Dê prosseguimento ao texto sobre a montagem da exposição “Terra Comunal” no Sesc Pompéia, começando logo após a última frase apresentada.

**Texto de origem**
================

Aberta ao público ontem, 10 de março, a maior retrospectiva da obra de Marina Abramović já realizada na América do Sul – “Terra Comunal” – permanecerá aberta até 10 de maio no Sesc Pompéia.
A exposição é dividida e duas partes, sendo uma dedicada à retrospectiva da carreira de Abramović e outra à maior experiência aplicada pelo Marina Abramovic Institute (MAI), e esteve a cargo do escritório paulistano METRO, que teve a complexa tarefa de transformar temporariamente o espaço polifônico do Sesc Pompéia em um museu.
A escolha da icônica obra de Lina não é gratuita, a artista de performance se mostrou impressionada com o conjunto – que consiste na requalificação de uma antiga fábrica de tambores de óleo e dois novos prismas de concreto aparente conectados por passarelas – e manifestou publicamente sua empatia pela atmosfera e pelas “energias” do lugar.
No último dia 9, a equipe do ArchDaily Brasil foi convidada a participar da abertura para a imprensa, ocasião na qual teve a oportunidade de conversar com o arquiteto Gustavo Cedroni, sócio do METRO e um dos responsáveis pelo projeto expográfico de Terra Comunal.
Leia a seguir a conversa com o arquiteto:
Bom, acho que a principal questão do projeto - e desde que a gente fez a primeira visita com a Marina ela teve uma leitura do espaço muito boa, que é um pouco o que ela já comentou – é que não se trata de um espaço expositivo somente, não é uma caixa fechada. Então ela entendeu que há diversas outras atividades acontecendo aqui além da arte, muitas vezes. Aí, o que procuramos fazer foi criar elementos que abrigassem toda a obra dela, que é composta por componentes difíceis, pois são projeções, sons... uma série de coisas que requerem fechamentos, digamos assim. Então [o desafio] foi conciliar tudo isso com o espaço do Sesc, conciliar esse espaço museológico com os diversos usos que acontecem aqui, que são diversos.
Então o que a gente propôs foi a criação dessas duas grandes paredes que definem bem o espaço expositivo: de um lado acontece o Método [Abramović] e do outro a retrospectiva. Elas são soltas do chão e também não tocam o teto.
A ideia de erguer as paredes do chão tem alguma relação com o Sesc agora ser tombado, ou em manter a continuidade do “rio” interno?
Não, essa ideia não tem a ver com o tombamento, na verdade era uma intenção de projeto; proporcionar uma leitura contínua do piso e da cobertura.
No discurso da Marina ela comenta isso, do Sesc ser um espaço mágico, então o espaço expositivo teria que ser diferente, o público viria para se ver - pessoas vendo pessoas -, então isso vem desde o princípio, e chegou a ser mais desafiador, acredito, que criar uma expografia que é um cenário dentro de um museu...
Exato. Então, além disso, queríamos marcar bem o que é expositivo e o que é o edifício existente. Assim, todos os elementos museológicos são paredes brancas versus o concreto, a pedra no chão, a telha, o tijolo, então tudo isso está íntegro e aparente, convivendo com a obra dela.
Ela participou ativamente do processo?

================

**Dados fornecidos**
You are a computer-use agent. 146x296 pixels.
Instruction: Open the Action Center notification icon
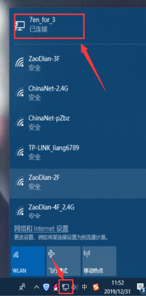(141, 287)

================

**Resultado do exercício**
Muito! Fizemos uma primeira visita aqui, onde discutimos algumas coisas, depois fomos à Nova Iorque para debater outros tópicos e mostrar algumas ideias, e depois tivemos alguns outros encontros aqui, então ela participou do início ao fim.
Uma relação tranquila, então.
Ela tem uma agenda difícil e esse status de grande artista, com todas as implicações que isso traz, mas quando ela está presente é excepcional, pois ela tem um repertório incrível e oferece uma leitura do espaço, do projeto e das necessidades que é excelente.
Como aconteceu o contato inicial com ela?
Foi aqui. A primeira fez que a gente se viu foi muito legal, pois estava chovendo absurdamente aqui no Sesc, uma tempestade, e aí eu brinquei com ela semana passada - pois ela veio aqui em dois dias de tempestade - então eu falei: “toda vez que você vem cai o mundo aqui”. E a gente ficou circulando pelo espaço, especulando algumas possibilidades do que ela poderia trazer, o que ela queria fazer aqui. Então um pouco da ideia, quando ela fala de uma fábrica, é transformar o Sesc, pegar todas as potencialidades que tem o Sesc Pompéia e reconfigurá-las, transformá-las em arte.
Então as performances soltas também são casualmente pensadas para isso, enfim, o fluxo, a fluidez a partir da qual foi pensada a exposição, sem cantos mortos, você entra e sai por lugares diferentes... toda a parte expositiva não tem barreiras, nem fechamentos, está tudo completamente integrado ao edifício.
Saindo agora da coletiva de imprensa, percebemos que a artista espera do Marina Abramović Institute (MAI) algo semelhante ao Sesc Pompéia, um lugar onde diferentes públicos e atividades coexistam.
Acho que ela tem muito claro o que ela quer com o Instituto, e aqui, o que é interessante é que o Método havia sido feito anteriormente com apenas seis pessoas por vez, e agora são 98. Então essa escala é novidade para ela. Colocar 98 pessoas no mesmo lugar exige uma logística; por onde entrar, como ensinar o Método, como é o fluxo de um exercício para o outro, como sair, enfim, diversas coisas que ela nunca teve que lidar e que nós discutimos muito. E a escala da exposição também é grande para ela, é uma retrospectiva enorme.
Voltando à questão expográfica, o METRO está encarregado também da expografia do MASP, ambos são projetos da Lina [Bo Bardi]. Como vocês abordam a diferença entre criar uma expografia para o Sesc e outra para um museu que já tem todo um projeto expográfico pensado pela própria Lina? Como vocês lidam com esses dois projetos diferentes?
Interessante, porque nos dois lugares fizemos quase que uma residência. Ficamos mais de uma semana com o escritório montado aqui, durante o desenvolvimento do projeto, para justamente poder entender o funcionamento, o Sesc de manhã, de tarde, à noite, final de semana, e foi incrível, até porque estávamos no espaço vendo uma série de interferências. E lá no MASP é a mesma coisa, estamos com um escritório montado lá.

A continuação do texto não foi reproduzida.